Vision-language models achieve strong performance across a wide range of multimodal understanding and reasoning tasks, yet their multi-step reasoning remains unstable. Repeated sampling over the same input often produces divergent reasoning trajectories and inconsistent final predictions. To address this, we introduce two complementary approaches inspired by test-time scaling: (1) CASHEW, an inference-time framework that stabilizes reasoning by iteratively aggregating multiple candidate trajectories into higher-quality reasoning traces, with explicit visual verification filtering hallucinated steps and grounding reasoning in visual evidence, and (2) CASHEW-RL, a learned variant that internalizes this aggregation behavior within a single model. CASHEW-RL is trained using Group Sequence Policy Optimization (GSPO) with a composite reward that encourages correct answers grounded in minimal yet sufficient visual evidence, while adaptively allocating reasoning effort based on task difficulty. This training objective enables robust self-aggregation at inference. Extensive experiments on 13 image understanding, video understanding, and video reasoning benchmarks show significant performance improvements, including gains of up to +23.6 percentage points on ScienceQA and +8.1 percentage points on EgoSchema.
Paper Structure (42 sections, 15 equations, 7 figures, 8 tables, 1 algorithm)

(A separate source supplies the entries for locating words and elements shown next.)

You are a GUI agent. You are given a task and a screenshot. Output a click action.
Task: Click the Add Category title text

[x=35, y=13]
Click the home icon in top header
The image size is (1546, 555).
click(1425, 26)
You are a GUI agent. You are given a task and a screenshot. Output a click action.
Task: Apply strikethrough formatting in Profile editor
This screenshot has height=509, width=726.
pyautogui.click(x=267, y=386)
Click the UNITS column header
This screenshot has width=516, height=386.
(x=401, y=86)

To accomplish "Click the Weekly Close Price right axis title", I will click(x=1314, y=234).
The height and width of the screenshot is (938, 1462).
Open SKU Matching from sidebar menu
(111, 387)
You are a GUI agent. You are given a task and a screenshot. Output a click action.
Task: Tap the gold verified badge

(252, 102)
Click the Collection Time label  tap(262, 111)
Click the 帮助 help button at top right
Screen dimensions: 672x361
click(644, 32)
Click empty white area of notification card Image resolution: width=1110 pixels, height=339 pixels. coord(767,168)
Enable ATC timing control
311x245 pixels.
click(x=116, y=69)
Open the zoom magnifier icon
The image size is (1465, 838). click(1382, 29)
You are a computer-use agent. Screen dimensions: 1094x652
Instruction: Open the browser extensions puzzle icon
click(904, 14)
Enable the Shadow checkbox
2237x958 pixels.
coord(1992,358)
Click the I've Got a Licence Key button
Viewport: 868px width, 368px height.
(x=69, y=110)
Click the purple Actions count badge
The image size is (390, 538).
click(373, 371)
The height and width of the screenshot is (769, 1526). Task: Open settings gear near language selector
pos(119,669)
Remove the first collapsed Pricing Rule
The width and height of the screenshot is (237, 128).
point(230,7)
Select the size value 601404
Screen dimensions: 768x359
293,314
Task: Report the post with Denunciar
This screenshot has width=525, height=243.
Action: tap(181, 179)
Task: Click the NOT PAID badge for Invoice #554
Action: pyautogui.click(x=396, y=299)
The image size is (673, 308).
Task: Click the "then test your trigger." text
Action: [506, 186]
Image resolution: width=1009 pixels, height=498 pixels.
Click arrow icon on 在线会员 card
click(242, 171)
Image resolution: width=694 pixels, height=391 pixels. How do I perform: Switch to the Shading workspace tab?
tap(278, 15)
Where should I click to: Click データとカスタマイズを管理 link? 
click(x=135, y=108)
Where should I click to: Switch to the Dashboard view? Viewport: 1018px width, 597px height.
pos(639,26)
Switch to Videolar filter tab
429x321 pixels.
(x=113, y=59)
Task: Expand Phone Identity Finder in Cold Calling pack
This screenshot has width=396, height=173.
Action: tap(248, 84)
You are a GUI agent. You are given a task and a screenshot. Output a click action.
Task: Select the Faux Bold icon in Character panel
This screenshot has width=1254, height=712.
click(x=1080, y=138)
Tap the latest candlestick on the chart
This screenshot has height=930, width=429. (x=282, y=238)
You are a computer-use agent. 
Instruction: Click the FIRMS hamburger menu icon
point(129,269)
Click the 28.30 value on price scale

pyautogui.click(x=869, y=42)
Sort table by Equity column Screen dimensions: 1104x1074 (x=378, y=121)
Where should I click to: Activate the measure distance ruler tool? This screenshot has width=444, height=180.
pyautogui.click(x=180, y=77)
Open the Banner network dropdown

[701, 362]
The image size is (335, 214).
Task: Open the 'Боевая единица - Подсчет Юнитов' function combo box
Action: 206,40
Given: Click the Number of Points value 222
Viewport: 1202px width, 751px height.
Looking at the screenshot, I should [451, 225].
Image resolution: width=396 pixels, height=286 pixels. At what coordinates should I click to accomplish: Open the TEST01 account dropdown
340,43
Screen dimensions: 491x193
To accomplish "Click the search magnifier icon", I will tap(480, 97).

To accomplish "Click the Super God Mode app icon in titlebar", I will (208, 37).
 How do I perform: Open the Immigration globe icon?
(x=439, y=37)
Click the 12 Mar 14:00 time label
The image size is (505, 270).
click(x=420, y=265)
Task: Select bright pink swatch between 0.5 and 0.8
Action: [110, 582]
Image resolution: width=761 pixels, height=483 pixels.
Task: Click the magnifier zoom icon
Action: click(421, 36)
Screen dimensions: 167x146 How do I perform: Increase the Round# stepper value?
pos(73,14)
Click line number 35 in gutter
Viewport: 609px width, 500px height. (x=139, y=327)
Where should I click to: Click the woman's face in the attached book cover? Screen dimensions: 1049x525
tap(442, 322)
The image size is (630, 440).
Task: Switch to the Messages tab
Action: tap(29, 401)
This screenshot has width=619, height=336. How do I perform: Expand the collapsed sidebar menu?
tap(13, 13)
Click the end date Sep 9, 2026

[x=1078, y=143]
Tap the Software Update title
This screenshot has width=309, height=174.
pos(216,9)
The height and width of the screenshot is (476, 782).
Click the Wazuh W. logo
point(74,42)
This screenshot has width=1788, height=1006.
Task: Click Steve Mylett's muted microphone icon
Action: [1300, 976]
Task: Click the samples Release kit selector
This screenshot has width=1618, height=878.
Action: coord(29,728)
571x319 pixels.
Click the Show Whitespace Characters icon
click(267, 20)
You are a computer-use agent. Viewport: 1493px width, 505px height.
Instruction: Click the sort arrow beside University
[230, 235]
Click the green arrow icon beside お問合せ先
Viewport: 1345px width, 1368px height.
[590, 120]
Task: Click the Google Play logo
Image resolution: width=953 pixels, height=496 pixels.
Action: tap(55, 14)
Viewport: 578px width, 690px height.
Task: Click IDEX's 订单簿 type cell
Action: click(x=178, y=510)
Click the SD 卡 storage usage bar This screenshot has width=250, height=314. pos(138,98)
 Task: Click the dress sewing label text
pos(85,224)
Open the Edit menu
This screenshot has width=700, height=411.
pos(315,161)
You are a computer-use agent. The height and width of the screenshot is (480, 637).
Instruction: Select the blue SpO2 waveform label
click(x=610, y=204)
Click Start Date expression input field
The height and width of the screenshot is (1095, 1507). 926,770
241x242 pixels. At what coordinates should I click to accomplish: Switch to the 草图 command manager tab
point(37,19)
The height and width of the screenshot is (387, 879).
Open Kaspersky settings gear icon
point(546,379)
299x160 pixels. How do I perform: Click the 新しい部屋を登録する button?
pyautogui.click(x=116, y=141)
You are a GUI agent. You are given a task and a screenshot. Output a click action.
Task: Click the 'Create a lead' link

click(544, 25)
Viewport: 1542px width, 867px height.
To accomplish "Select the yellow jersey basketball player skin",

This paper contains 42 sections, 15 equations, 7 figures, 8 tables, 1 algorithm.

Figures (7)

  • Figure 1: Cashew enables robust reasoning through visually grounded iterative aggregation. Unlike standard vision-language models that rely on single-path reasoning and are prone to hallucinations, Cashew aggregates multiple reasoning trajectories with explicit visual verification. Cashew-RL further internalizes this aggregation behavior via reinforcement learning.
  • Figure 2: Overview of the Cashew and Cashew-RL frameworks.Left:Cashew performs test-time iterative aggregation by generating a population of candidate trajectories from a frozen VLM, verifying object-level claims with Grounding DINO, and synthesizing subsets into refined trajectories over multiple iterations to produce a consolidated trajectory $\tau^{*}$. Right:Cashew-RL extends this framework via post-training with GSPO, teaching the VLM to internally aggregate multiple candidate trajectories into high-quality, visually grounded reasoning traces.
  • Figure 3: Performance across Cashew population ($N$) for different values of $T$. All results with fixed $K=4$.
  • Figure 4: Prompt templates for different stages of Cashew, including population initialization, grounded aggregation, and final aggregation.
  • Figure 5: Prompt used for supervised fine-tuning (SFT) in Cashew-RL. The prompt enforces a structured output format consisting of a reasoning chain, a list of visual keys, and a final answer, enabling the model to learn aggregation and grounding behaviors from demonstrations.